Verses like these cause a lot of people to stop reading and turn the page. They provoke guilt feelings and old Bob Dylan references – “You’re got to serve somebody” after all.
If money were merely a thing, it wouldn’t be a big deal. It would be a means to an end. Yet, Jesus recognized serving money as an alternative to serving God. It’s not merely fiscal. Money is a force. No wonder we get so up in arms about it.
Money talks. We run into trouble, when as Rick Warren says, “Our net worth determines our self-worth.” We can allow money to put a price tag on our efforts. Paychecks and commissions define who we are and what we can accomplish. It eludes us into believing that chasing after more of it will satisfy us. But, more doesn’t satisfy – only God satisfies.

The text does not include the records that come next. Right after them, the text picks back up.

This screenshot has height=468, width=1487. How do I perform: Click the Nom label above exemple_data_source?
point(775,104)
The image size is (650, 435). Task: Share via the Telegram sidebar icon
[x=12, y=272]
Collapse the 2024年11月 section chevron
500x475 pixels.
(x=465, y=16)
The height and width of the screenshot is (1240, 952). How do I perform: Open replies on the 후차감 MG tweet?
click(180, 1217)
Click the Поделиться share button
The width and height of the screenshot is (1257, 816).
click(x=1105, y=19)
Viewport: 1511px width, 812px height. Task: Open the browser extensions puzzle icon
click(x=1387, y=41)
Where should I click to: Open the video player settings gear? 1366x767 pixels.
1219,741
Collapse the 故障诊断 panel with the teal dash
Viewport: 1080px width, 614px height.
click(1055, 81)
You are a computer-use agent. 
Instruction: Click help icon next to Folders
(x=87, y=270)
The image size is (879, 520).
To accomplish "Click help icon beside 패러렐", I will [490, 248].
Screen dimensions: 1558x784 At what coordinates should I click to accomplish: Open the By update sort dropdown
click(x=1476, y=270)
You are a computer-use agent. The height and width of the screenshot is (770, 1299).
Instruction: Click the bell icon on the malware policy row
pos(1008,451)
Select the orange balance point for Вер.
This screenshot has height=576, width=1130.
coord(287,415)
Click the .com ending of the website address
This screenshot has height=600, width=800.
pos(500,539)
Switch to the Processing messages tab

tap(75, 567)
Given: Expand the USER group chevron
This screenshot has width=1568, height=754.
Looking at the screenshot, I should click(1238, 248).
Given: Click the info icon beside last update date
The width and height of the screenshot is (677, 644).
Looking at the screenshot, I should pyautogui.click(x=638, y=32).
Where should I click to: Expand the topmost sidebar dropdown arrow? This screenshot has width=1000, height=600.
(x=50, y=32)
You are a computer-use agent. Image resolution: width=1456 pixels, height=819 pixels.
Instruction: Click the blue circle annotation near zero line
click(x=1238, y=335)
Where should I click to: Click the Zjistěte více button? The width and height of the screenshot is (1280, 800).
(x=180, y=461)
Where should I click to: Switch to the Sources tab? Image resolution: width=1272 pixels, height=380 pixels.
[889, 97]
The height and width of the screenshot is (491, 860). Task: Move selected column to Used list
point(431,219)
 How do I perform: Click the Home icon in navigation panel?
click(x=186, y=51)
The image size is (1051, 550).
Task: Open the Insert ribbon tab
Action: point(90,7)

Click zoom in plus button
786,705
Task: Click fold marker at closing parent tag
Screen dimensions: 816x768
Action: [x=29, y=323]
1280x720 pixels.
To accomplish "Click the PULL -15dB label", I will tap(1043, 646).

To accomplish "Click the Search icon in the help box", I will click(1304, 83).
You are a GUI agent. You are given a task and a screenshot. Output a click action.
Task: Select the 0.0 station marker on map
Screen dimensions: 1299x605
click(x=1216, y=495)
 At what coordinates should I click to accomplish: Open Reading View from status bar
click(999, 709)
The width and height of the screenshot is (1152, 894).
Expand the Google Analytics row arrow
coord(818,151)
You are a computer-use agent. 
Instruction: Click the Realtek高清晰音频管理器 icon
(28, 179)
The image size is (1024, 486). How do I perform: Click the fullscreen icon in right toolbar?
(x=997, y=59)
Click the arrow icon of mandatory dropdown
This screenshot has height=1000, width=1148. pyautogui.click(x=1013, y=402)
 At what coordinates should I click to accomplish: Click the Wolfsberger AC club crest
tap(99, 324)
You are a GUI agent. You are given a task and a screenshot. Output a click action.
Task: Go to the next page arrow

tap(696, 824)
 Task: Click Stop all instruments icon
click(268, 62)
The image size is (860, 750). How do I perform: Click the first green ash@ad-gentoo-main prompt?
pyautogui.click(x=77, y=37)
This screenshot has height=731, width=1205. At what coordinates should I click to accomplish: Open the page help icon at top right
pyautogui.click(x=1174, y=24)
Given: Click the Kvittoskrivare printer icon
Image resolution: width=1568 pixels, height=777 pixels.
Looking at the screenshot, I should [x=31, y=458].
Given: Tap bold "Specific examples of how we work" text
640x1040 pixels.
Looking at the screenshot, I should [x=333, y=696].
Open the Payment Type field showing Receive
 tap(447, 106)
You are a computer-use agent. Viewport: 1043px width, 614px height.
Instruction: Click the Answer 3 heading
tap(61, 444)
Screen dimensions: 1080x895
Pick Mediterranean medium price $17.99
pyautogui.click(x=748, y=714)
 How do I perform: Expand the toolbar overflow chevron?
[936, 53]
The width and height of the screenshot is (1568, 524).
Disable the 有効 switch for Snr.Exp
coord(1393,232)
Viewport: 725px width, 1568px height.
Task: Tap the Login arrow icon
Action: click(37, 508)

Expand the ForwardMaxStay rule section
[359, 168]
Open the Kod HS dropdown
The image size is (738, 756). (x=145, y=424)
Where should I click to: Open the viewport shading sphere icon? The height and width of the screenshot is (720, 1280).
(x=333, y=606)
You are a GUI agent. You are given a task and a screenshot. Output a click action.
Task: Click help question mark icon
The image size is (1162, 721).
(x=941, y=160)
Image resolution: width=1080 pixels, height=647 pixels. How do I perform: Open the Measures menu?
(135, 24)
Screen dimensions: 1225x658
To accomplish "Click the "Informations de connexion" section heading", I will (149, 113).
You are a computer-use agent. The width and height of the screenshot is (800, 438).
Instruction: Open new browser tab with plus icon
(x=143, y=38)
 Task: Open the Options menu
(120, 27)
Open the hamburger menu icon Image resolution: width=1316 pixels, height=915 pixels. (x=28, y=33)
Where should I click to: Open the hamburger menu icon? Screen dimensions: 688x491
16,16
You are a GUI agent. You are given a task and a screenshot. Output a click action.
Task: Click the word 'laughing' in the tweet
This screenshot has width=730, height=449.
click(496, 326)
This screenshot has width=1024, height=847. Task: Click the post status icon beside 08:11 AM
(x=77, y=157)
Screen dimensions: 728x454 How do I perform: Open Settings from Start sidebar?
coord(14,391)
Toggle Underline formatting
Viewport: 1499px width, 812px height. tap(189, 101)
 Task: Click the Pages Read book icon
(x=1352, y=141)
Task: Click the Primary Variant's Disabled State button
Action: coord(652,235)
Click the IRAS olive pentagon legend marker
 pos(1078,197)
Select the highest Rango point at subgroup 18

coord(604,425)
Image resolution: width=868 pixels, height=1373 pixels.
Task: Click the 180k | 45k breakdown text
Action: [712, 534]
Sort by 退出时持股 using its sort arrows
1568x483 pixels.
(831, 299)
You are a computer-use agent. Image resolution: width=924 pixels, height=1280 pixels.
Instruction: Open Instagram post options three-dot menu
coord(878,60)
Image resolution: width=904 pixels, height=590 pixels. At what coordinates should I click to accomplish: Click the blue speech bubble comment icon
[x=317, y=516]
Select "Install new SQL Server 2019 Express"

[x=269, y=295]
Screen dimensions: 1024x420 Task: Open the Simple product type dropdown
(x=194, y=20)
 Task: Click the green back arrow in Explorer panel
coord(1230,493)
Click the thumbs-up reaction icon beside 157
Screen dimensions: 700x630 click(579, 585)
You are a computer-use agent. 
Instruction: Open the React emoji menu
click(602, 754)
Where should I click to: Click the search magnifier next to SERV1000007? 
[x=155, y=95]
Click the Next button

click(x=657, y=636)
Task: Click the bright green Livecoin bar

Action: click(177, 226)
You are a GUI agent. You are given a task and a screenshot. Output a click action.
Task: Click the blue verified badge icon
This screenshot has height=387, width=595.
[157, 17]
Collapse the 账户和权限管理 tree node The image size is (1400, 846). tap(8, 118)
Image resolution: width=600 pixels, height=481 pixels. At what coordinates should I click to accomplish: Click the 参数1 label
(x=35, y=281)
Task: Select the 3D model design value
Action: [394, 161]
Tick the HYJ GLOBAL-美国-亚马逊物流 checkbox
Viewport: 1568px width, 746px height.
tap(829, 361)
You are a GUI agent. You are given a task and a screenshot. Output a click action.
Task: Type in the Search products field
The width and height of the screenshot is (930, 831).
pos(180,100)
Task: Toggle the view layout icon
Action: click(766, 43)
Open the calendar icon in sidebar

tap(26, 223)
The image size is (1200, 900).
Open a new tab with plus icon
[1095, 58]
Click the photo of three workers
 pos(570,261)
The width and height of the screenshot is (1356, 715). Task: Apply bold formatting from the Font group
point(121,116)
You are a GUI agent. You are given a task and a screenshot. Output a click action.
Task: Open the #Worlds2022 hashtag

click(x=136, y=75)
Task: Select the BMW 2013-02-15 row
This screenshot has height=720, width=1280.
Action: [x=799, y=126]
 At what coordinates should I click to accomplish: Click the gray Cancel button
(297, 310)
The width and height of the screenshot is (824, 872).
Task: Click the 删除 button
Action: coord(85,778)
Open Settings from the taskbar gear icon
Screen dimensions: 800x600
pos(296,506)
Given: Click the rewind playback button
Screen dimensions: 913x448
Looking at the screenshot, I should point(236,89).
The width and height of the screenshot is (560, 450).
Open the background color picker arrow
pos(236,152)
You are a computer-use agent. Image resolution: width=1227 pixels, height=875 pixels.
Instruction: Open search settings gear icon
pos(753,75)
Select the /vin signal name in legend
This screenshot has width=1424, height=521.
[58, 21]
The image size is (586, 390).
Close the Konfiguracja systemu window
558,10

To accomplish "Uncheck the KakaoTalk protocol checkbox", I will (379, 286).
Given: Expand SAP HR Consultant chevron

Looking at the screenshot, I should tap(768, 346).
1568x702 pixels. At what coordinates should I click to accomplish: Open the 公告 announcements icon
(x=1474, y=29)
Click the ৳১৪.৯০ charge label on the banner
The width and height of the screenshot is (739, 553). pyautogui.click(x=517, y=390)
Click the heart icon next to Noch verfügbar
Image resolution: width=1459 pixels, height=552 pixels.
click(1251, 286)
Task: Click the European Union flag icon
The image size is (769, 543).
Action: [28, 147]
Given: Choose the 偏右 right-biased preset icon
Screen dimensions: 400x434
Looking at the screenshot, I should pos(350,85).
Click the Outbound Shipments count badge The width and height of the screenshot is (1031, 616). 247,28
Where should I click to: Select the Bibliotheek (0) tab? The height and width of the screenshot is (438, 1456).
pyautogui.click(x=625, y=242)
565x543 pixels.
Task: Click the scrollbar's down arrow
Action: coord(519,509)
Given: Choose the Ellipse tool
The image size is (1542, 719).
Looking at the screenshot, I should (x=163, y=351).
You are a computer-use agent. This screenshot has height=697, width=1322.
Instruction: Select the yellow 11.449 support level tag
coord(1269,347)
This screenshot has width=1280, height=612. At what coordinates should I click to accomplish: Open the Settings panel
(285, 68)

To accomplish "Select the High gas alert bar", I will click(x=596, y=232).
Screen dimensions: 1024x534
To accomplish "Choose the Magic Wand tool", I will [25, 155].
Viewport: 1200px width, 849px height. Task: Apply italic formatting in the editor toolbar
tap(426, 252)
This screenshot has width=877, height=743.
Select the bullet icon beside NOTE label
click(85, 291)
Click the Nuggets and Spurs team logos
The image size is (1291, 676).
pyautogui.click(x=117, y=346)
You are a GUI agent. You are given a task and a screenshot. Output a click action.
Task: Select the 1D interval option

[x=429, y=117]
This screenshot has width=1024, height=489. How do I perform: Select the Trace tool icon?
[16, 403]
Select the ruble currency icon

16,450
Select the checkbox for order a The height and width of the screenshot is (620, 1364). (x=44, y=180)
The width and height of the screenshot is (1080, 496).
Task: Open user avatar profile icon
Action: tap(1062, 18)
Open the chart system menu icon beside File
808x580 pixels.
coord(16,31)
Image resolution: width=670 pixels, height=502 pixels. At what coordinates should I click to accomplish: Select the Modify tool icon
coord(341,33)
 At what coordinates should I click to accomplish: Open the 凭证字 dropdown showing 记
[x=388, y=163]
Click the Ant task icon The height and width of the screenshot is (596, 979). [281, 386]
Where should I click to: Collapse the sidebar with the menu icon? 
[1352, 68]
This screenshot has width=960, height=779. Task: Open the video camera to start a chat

Then, there are those who have money and believe that it entitles them to do what they want, to say what they want, and to control others. There is a big difference between acting god-like and being godly. There is no evil in money (1 Timothy 6:10), but are they using their affluence for influencing others for Christ (Luke 16:9)?
I know what you’re thinking – can we get off of this money thing already? But, here’s the deal – Jesus is just going to hit us up with this again in a few weeks anyway (Matthew 6:19-24).
The bottom line is this: do you have money or does money have you? What’s odd is that people who make a good living, but aren’t rich, tend to struggle with greed more than the truly wealthy. Why? We’re deceived into thinking that money will make us comfortable, secure, better looking, and more likeable. Think again.
Many people with money don’t know who their true friends are. They have to call into question every invitation from every person. “Do they want to get to know me for me or for my money?” On top of that, the more stuff you have, the more stuff you have to worry about, insure, replace.
Jesus was simply saying, “If you’re going to pick a god to serve, then choose one who can completely satisfy you, provide significance to your life, meet all of your needs, give you security, and be a pleasure to serve.” Hint here – it’s not money.
Years ago I heard a story of a man on vacation on the beach in Mexico. He came upon a Mexican fisherman who was fishing from the shore. The man would fish for half of a day, sell his fish and go home. The vacationer challenged the fisherman to work a full day, so he could afford a boat.
The fisherman asked, “Why would I do that?”
The vacationer replied, “Well, if you get a boat, then you’ll catch more fish, which can help you to acquire more boats. Eventually, you will need your own warehouses, processing plant, brand, marketing, and sales force. Then, when your company has grown sufficiently, you can sell it to a multinational conglomerate and retire. Wouldn’t it be great to retire well? What will you do when you retire?”
The fisherman smiled and answered, “When I retire, I will fish for half a day from the shore, and then go home.”
The problem with running the rat race is that even if you win, you’re still a rat. What are you pouring your life into? What are you pursuing? If you catch it, what will you do with it? What will it do with you? “Whoever pursues righteousness and love finds life, prosperity and honor” (Proverbs 21:21).